Different parts of the country seem to have there own preferred ways of expanding their transport network.

Only London can probably afford large projects like Crossrail or Crossrail 2, but several cities like Manchester, Cardiff and Nottingham can make good cases for sensible projects that cost from say a hundred million pounds up to a billion. Projects in this category would include.

Croxley Rail Link to Watford – £230 million – Click for details

Midland Metro extension to New Street – £127 million – Click for details

North West Electrification – £422 million – Click for details

Nottingham Express Transit – Phase 2 – £570 million – Click for details

Valley Lines Electrification – £400 million – Click for details

The costs I have quoted are probably only indicative, as Network Rail have had their problems lately. But I just wanted to show that trains and trams don’t come cheap.

Underneath these large and medium sized projects, there are a large assortment that generally get chosen to suit the problems of an area.
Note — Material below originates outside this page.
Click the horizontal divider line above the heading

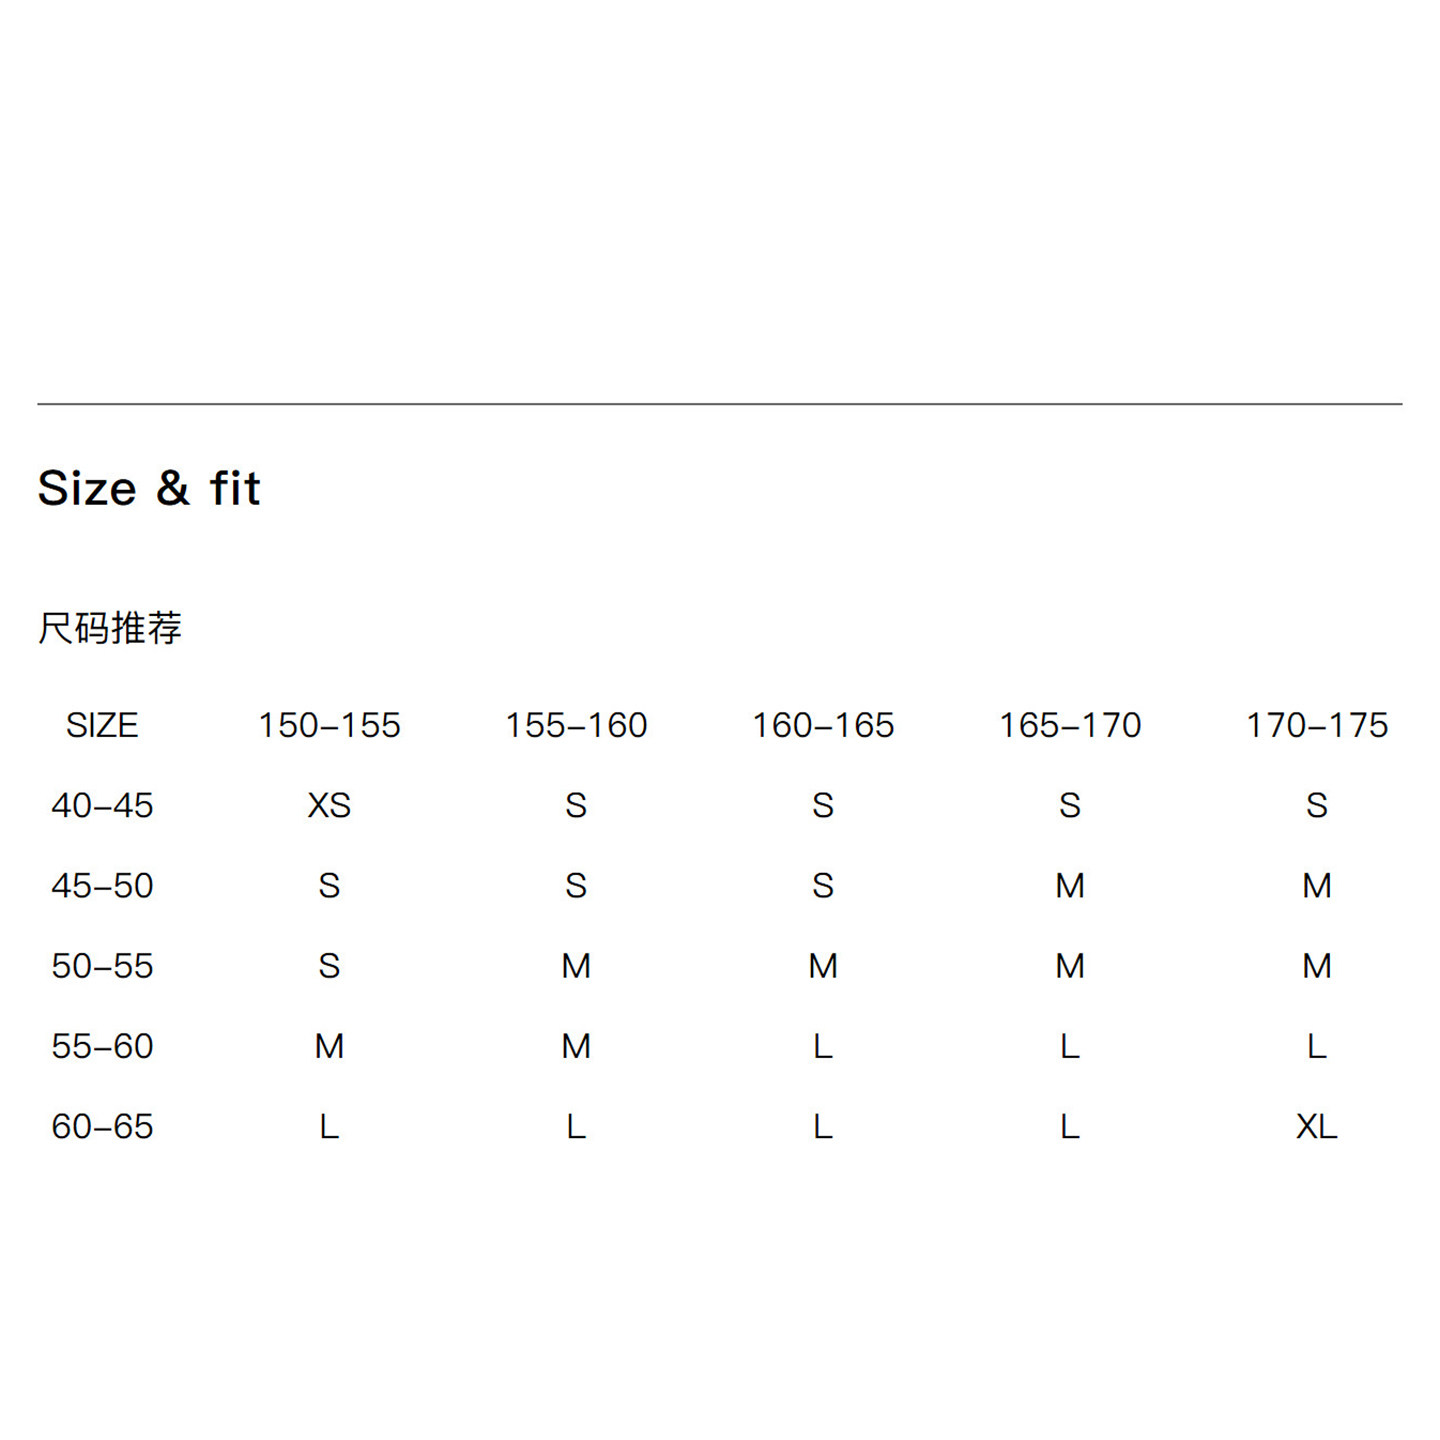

For example.

1. East Anglia got the Bacon Factory Curve at Ipswich to sort out delays to all traffic caused by the large number of freight trains going into and out of the Port of Felixstowe.

2. Lancashire got the Todmorden Curve to allow direct trains from Blackburn and Burnley to Manchester Victoria.

3.Warwickshire received funds to develop new stations at Coventry Arena, Bermuda Park and Kenilworth.

So as I said at the start of this post different areas of the country see their own priorities and attempt to get schemes funded.

Sheffield and Manchester for example might promote schemes based on their tram networks, and Leeds and Liverpool might want to expand their successful rail networks.

It is interesting to look at this page, which is a list of current projects on the West Yorkshire Metro.

Three new stations; Apperley Bridge, Kirkstall Forge and Low Moor are either under construction or could be so in the next year or so.

Improvements at major stations in the area are listed and there is even a project to identify places for new stations.

So as I said in the title of this post, it looks like West Yorkshire is hoping new and improved stations will be a successful, practical and affordable  way of bringing more traffic to the network.

They do have a project on the possible introduction of tram-trains in the City. The web site just says this.

Development of a tram-train network for the Leeds city region would be through conversion of existing heavy rail routes and construction of some on-street alignments.

Further consideration will be given following the outcome of a trial in South Yorkshire.

How sensible!

Like many other cities and areas are probably doing, to wait for the trial between Sheffield and Rotherham to show if tram-trains are viable in the UK, is a very good idea.

If what I have seen in Germany is any indication of how the Vossloh tram-trains are introduced and perform, I suspect we’ll be seeing quite a few of their UK variant, the Class 399 tram-train.